There has been a shakeup in the race for mayor of Troy just one week before Election Day.
After dropping out of Troy’s mayoral race for what he said were family reasons earlier this month, Republican Tom Reale is back in. And he’s naming names. At a press conference Tuesday morning, Reale said he was pressured by Rensselaer County GOP bosses to suspend his campaign against first-term Democrat Patrick Madden and third-party hopeful Rodney Wiltshire.
Confirming a Times Union report, Reale says he was pressured to leave the race in an explosive October 7 meeting with County Executive Steve McLaughlin, GOP operative Richard Crist, former City Councilor Jim Gordon, and former Congressman John Sweeney.
“They chose to get me out of the race for someone they could control, by threatening to withhold support from me, and making unfound claims that I had no support," says Reale. "By reentering this race, I am saying ‘no’ to the rule by bullies that is now becoming the norm at every level of government.”
Early voting has already begun, and Reale’s name was on the ballot regardless. Reale says the Republican leaders abandoned him in favor of Wiltshire, hoping to set up a head-to-head race.
“Calls were not being returned. I’d reach out to particulars and I wouldn’t hear back from them – both at the city and county level," explains Reale. "Things got to a point where I couldn’t avoid the fact that Mr. Wiltshire was appearing at several fundraisers, that he was appearing with several of our candidates, and I needed answers. And it appears that the answers that they wanted to give me were essentially just to get out.”
Reale says he was instructed to endorse Wiltshire at the Oct. 7 meeting, which he refused.
The 37-year-old veteran, whose campaign has centered on improving city services and the South Troy pool, says he initially planned to run for Troy City Council – until city Republicans tapped him to run for mayor. Things changed by Oct. 7: Reale says he was met with mockery, gaslighting, and indirect threats to his current position as a legislative aide in the New York state Senate.
“There were some overt threats that were made that the county party would refuse to carry petitions for Senate candidates if I were still employed at the Senate…[Senator] Daphne Jordan and whoever the candidate would be against Senator Breslin," says Reale.
A call to the county executive’s office was not returned.
Wiltshire is a former City Council president running on the Green and Independence lines after losing June’s Democratic primary. In an interview with WAMC, Wiltshire said he had no knowledge of the Oct. 7 meeting other than what he read in news reports. In any event, he says he’s confused by Reale’s reentry this close to Election Day.

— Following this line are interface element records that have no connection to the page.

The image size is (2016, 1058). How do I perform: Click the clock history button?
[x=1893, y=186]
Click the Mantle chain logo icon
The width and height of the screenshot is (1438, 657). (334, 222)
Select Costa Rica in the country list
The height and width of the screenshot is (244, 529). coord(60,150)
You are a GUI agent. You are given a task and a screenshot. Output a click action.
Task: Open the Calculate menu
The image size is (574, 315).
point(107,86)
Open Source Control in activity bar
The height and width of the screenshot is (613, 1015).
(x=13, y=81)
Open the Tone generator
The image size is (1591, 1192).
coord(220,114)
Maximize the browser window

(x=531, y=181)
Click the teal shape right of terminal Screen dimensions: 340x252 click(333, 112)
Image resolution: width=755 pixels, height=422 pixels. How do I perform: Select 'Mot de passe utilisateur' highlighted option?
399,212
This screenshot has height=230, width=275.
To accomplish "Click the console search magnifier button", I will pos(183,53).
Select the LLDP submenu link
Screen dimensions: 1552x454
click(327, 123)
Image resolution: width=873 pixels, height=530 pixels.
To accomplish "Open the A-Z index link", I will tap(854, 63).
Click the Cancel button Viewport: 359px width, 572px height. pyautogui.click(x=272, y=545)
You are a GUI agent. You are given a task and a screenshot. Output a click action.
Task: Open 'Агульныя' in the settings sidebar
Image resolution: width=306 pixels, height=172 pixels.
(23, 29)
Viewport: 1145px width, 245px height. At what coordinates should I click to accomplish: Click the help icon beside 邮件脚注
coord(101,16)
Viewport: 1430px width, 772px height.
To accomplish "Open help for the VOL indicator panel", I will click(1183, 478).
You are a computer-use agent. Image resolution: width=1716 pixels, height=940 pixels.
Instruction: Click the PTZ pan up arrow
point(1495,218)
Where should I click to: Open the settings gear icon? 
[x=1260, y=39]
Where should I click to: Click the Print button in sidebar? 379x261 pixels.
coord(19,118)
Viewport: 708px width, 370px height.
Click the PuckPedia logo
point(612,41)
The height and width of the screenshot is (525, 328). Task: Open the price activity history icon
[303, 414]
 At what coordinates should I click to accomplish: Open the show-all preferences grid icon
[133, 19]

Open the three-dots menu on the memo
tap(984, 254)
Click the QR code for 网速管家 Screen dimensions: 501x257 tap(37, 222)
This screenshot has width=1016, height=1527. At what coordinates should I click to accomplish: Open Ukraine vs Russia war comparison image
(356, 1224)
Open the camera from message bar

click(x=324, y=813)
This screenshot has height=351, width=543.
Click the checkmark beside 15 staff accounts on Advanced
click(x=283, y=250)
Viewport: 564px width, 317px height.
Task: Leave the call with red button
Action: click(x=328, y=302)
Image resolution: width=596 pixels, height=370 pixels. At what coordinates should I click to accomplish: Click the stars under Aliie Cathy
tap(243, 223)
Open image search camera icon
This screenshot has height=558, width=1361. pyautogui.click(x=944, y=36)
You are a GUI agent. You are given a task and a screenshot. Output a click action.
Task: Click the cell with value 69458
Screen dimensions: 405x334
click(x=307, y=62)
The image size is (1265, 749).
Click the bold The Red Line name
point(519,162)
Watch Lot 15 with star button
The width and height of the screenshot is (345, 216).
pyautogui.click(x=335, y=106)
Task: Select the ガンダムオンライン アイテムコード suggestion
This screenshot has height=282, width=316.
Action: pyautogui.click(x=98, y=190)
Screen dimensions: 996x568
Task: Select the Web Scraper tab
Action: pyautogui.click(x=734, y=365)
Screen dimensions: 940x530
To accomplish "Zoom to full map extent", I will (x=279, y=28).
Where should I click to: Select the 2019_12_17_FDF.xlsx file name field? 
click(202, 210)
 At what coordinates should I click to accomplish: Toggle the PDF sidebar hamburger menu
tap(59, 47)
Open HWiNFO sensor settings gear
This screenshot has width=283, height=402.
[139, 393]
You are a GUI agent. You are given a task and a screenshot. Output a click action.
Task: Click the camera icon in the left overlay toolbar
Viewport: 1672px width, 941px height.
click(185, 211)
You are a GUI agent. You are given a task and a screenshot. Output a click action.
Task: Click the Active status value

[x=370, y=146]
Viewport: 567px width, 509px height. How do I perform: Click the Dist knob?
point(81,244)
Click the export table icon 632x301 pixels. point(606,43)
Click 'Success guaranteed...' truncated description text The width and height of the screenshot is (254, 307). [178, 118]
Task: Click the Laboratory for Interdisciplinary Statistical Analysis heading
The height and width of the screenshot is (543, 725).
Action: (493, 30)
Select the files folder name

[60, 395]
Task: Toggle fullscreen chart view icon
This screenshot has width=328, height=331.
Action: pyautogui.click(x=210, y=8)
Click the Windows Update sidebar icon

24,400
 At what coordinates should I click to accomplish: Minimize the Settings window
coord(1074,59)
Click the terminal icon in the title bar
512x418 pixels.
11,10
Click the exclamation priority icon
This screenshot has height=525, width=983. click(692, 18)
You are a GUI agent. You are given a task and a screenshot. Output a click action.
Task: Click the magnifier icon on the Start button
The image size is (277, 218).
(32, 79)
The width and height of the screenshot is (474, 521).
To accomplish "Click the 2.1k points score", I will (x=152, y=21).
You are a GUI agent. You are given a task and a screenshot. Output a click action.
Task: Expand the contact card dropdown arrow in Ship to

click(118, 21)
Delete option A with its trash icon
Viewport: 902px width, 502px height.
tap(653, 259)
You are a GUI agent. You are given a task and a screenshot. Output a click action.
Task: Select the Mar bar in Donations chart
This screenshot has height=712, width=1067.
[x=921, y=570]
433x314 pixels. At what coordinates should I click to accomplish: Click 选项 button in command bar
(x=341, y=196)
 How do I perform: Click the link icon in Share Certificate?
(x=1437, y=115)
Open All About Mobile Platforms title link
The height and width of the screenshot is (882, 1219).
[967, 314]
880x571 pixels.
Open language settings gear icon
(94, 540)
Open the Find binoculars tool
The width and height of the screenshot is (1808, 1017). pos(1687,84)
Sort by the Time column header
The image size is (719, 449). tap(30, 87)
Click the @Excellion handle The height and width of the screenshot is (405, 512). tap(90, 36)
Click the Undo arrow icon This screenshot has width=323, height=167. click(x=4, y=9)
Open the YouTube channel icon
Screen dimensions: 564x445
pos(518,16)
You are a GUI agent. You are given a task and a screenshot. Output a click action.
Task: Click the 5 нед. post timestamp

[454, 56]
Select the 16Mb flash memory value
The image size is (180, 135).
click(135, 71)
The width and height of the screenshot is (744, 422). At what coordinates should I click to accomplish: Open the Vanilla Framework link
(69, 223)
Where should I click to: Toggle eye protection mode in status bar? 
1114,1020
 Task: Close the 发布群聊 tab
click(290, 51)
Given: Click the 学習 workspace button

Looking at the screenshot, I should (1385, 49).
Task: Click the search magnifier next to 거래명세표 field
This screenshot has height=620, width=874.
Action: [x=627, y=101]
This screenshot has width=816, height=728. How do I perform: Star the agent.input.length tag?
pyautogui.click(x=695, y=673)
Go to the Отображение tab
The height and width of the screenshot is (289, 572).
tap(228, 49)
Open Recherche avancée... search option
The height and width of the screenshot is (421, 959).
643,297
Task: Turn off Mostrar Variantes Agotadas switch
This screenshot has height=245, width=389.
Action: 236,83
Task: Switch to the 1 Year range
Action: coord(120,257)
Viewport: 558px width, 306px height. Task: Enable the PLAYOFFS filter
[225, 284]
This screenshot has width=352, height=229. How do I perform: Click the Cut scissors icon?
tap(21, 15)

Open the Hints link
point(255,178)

“[It] Doesn’t make any sense. Ballots have already been cast, absentees, early voting – this certainly doesn’t make any logical sense," says Wiltshire. "And for somebody to step out because of very bona fide family reasons, and then a week before to come back in, really shows a conflict and, in my opinion, a very bad lack of judgement on Mr. Reale’s part.”
Reale is probably facing an uphill battle since Democrats have a sizable enrollment advantage in the city. He wouldn’t rule out working with McLaughlin but calls the relationship “strained at best.”
“I am not beholden to any party. I will not claim to be an independent candidate, for I am the candidate on the ballot for the Republican and Conservative parties," he notes. "But it is clear that I am the only candidate in this race who will be an independent mayor.”
For his part, Mayor Madden declined to get involved in the spat, releasing a campaign statement that says: “From the start, our campaign has focused on my strong record of success, including progress to improve our neighborhoods, repair our finances, upgrade infrastructure, and increase economic development in Troy. We will continue to deliver our message of progress on important issues to voters, and I remain committed to protecting taxpayers and addressing the needs of our residents.”
Reale plans to join Madden and Wiltshire for a Spectrum News debate Wednesday.